# Child's Velocipede



## Re-Cyclist (Aug 19, 2018)

Does anyone here have an interest in children's 3 wheel velocipedes or know about their approximate value? I have a chance to purchase one from the late 1800s for around $250.00. Condition is good with original black paint and tiller steering but I believe that the seat has been re-covered at some point. My experience is in later bikes and I'm just wondering if this is a good price and if there is much interest in them. I would appreciate any guidance. Thanks.


----------



## ridingtoy (Aug 19, 2018)

From my personal experience seeing this style tricycle at auctions, in good condition even with the seat recovered (as many of them have been) I think $250 is a very good deal. Just my personal opinion based on what you wrote as to condition. I tried getting one at auction 20 years ago with original seat covering and it went up to $1200, which was way beyond what I thought it might go for. Not sure how much interest there is in these trikes at present. I have seen them go for as low as a few hundred dollars in good condition.

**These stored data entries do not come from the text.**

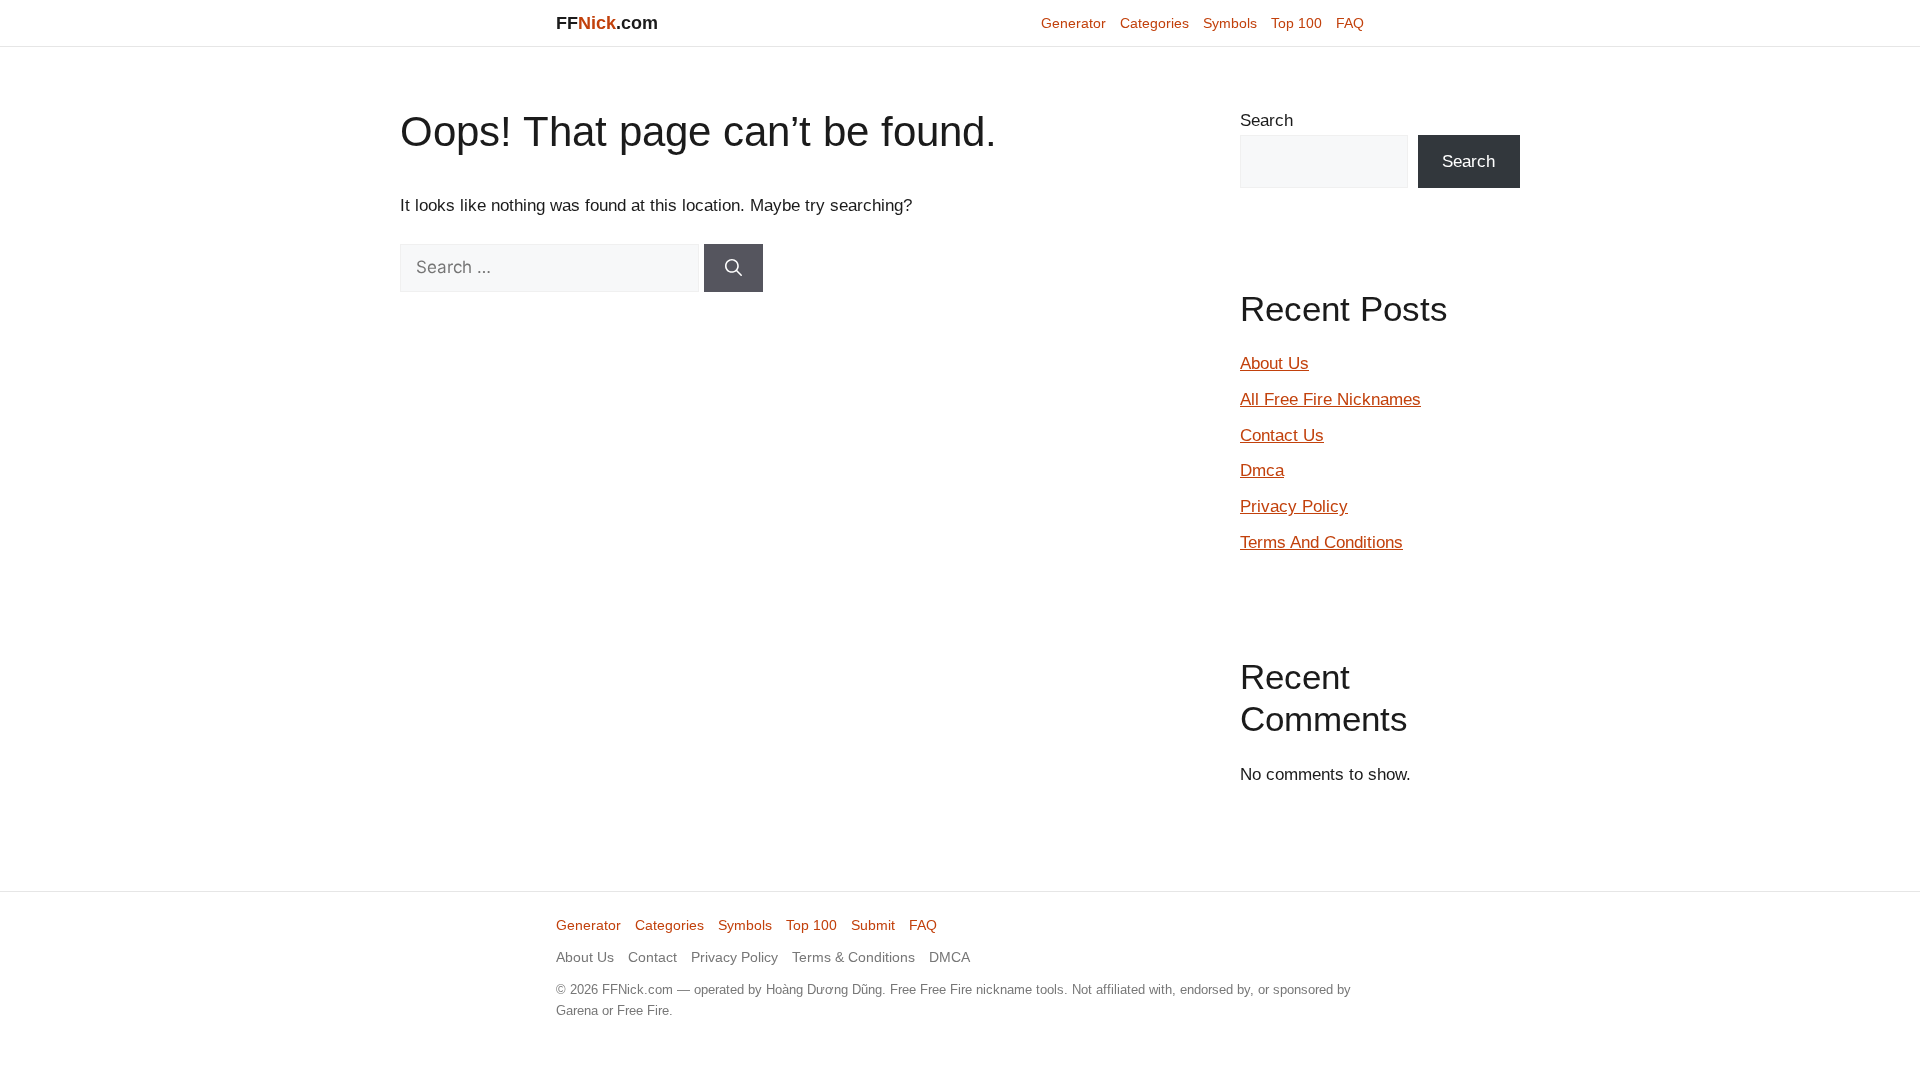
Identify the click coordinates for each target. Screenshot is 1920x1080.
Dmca (1262, 470)
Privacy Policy (1294, 506)
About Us (1274, 363)
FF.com (607, 23)
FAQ (1350, 23)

These tiller style trikes where you sit between the two larger rear wheels were designed mainly for girls, though they were bought for boys, too, by parents who wanted a tricycle with more stability. It wasn't considered proper for even little girls to straddle a bar on a bike or trike, so they were particularly suited for girls. As times changed views on what was proper, girls began riding regular trikes with a bar to straddle the same as boys, and the treadle style trikes gradually disappeared from the toy market. So, the ones you always see for sale are somewhere between the late 1800s to no later than the 1920s. I've never seen any old ads or catalogs showing this style still being available as late as the 1930s.

Dave


----------



## Freqman1 (Aug 20, 2018)

Without pictures it is impossible to evaluate. Are you sure it is an original from that period? V/r Shawn


----------



## vincev (Aug 20, 2018)

Location ?? Pictures ?


----------



## Re-Cyclist (Aug 20, 2018)

I went with my gut and picked it up this morning. It came from an old victorian home in upstate New York. The original paint on the frame shows definite signs of age, and hardware (square nuts) would indicate late 1800s. Grips are wood wrapped in leather. Hard rubber tires are original, pedals are original and seat has been re-covered. Would like to know what you all think of it.


----------



## ridingtoy (Aug 20, 2018)

It does look in pretty good condition and is definitely an original. If the seat was redone, it must have been a good while back as the material doesn't look new. Is there a maker's plate anywhere on or under the seat or on the front head tube? That's usually locations where maker's like Gendron put their badge. Personally, I think you did very good at $250. Wish I could have gotten the one I saw at auction years ago for that price! 

Dave


----------



## Re-Cyclist (Aug 20, 2018)

I haven't been able to locate a tag or manufacturers mark yet, but still looking it over. With regard to the seat, you are correct that it is an old re-upholstery job and done quite well. I have known of the existence of this for many years now, but only recently had the opportunity to buy it. Thanks for your input Dave.


----------



## scrubbinrims (Aug 20, 2018)

Buy it.
I would.
Chris


----------



## vincev (Aug 20, 2018)

The price is riight ! I know where there is one with original leather and it is $475


----------



## ridingtoy (Aug 20, 2018)

vincev said:


> The price is riight ! I know where there is one with original leather and it is $475



 That's also a very good price for all original. I'd definitely pay it if in the market for one!

Dave


----------



## Sllimpickens89 (Aug 24, 2018)

Good buy !!!! Nice find


----------



## Rambler (Aug 24, 2018)

Re-Cyclist said:


> I went with my gut and picked it up this morning. It came from an old victorian home in upstate New York. The original paint on the frame shows definite signs of age, and hardware (square nuts) would indicate late 1800s. Grips are wood wrapped in leather. Hard rubber tires are original, pedals are original and seat has been re-covered. Would like to know what you all think of it.




You did very well on the price. Most sell for a little more around $350 range. I have seen many priced higher but often don't sell beyond $500 on the open market unless being fought over at an auction. Majority of these especially with rubber tires were built in the 1920's to 1930's era. Earlier versions most often were simply metal wheels with no rubber. I suspect your treadle trike is more likely from early 1900's rather than 1800's.


----------



## Re-Cyclist (Aug 26, 2018)

Rambler said:


> You did very well on the price. Most sell for a little more around $350 range. I have seen many priced higher but often don't sell beyond $500 on the open market unless being fought over at an auction. Majority of these especially with rubber tires were built in the 1920's to 1930's era. Earlier versions most often were simply metal wheels with no rubber. I suspect your treadle trike is more likely from early 1900's rather than 1800's.



Thanks for the info. Although I have owned some early bikes over the years, this is my first venture into these 3 wheel velocipedes and I'm still learning about them. As I said earlier in this post, I have known of the existence of this one for a long time and always felt that I would own it someday so when it was offered to me I felt that I should just go ahead and buy it. In the overall scheme of things it seemed like a fair price, and apparently I did OK.


----------